* [Exercises to complete]
a: In the news article, how many film industry workers wrote the letter to the Louisiana Legislature?
b: Using the news article, explain why many film industry workers suggest they would leave "Hollywood South."
c: Copy the part of the news article between "The letter from" and "methods of killing.", inclusive.

* [Exercise passage]
Directors Daniel Scheinert, left, and Daniel Kwan pose together at the 76th DGA Awards at the Beverly Hilton, Saturday, Feb. 10, 2024, in Beverly Hills, Calif. (AP Photo/Chris Pizzello) ORG XMIT: CACP638
Louisiana Governor Jeff Landry at the Jefferson Chamber annual meeting at the Alario Center in Westwego on Tuesday, February 6, 2024. (Photo by Chris Granger, The Times-Picayune)
Directors Daniel Scheinert, left, and Daniel Kwan pose together at the 76th DGA Awards at the Beverly Hilton, Saturday, Feb. 10, 2024, in Beverly Hills, Calif. (AP Photo/Chris Pizzello) ORG XMIT: CACP638
More than 100 TV and film industry workers, including several Academy Award nominees and winners, urged the Louisiana Legislature in a letter Friday to reject a bill that would add electrocution and nitrogen gas to the approved methods for executing prisoners.
The letter from 116 film industry workers suggests that many would flee “Hollywood South,” foregoing Louisiana’s picturesque landscape and film tax credits, should the state expand its methods of killing.
“How can we, in good conscience, continue to conduct business within a state that contemplates the implementation of execution methods reminiscent of history’s gravest atrocities?” the letter reads.

Saved data entries:
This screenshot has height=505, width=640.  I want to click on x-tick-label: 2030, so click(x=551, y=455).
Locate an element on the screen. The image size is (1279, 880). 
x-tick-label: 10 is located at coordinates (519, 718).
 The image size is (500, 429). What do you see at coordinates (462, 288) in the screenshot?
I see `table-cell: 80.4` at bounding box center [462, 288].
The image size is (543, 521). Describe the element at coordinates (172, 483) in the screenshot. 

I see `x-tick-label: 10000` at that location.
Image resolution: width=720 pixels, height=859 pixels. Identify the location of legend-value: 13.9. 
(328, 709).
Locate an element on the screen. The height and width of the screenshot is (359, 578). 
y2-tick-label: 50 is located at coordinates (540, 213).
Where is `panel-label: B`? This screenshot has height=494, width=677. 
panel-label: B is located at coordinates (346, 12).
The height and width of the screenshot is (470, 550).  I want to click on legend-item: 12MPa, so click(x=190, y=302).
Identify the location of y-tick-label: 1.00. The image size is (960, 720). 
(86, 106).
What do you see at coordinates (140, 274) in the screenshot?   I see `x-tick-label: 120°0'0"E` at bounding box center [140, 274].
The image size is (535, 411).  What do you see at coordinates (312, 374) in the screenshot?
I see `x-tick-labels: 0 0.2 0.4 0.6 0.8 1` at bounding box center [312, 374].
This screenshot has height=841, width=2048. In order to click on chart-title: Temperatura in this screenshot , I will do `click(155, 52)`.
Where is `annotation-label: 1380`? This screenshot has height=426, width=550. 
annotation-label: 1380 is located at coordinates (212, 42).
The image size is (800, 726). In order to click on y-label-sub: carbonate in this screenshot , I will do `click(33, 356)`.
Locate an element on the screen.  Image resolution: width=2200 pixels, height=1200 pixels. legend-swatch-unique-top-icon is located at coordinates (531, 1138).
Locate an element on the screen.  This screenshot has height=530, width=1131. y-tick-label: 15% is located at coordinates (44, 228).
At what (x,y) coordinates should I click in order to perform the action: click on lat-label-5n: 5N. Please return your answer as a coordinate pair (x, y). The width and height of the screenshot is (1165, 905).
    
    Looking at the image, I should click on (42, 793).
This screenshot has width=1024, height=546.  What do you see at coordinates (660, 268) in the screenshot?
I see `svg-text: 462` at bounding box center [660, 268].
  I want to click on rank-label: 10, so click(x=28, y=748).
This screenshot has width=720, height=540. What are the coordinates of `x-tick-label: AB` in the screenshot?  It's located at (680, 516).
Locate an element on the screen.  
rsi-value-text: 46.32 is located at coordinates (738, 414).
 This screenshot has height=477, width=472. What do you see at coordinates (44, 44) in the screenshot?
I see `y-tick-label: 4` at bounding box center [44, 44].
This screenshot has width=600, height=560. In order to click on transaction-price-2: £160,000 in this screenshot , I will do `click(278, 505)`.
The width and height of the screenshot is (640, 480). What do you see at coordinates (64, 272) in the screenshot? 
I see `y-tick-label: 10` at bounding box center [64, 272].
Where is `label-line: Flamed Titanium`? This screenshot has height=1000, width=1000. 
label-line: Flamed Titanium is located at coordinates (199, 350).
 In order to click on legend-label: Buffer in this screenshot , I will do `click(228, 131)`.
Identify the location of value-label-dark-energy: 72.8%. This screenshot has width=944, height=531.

* [Your responses]
a: 116 film industry workers wrote the letter.

b: They would leave if Louisiana expanded its methods of killing by adding electrocution and nitrogen gas for executing prisoners. Their letter says they cannot, in good conscience, keep conducting business in a state that contemplates execution methods reminiscent of history's gravest atrocities.

c:
The letter from 116 film industry workers suggests that many would flee “Hollywood South,” foregoing Louisiana’s picturesque landscape and film tax credits, should the state expand its methods of killing.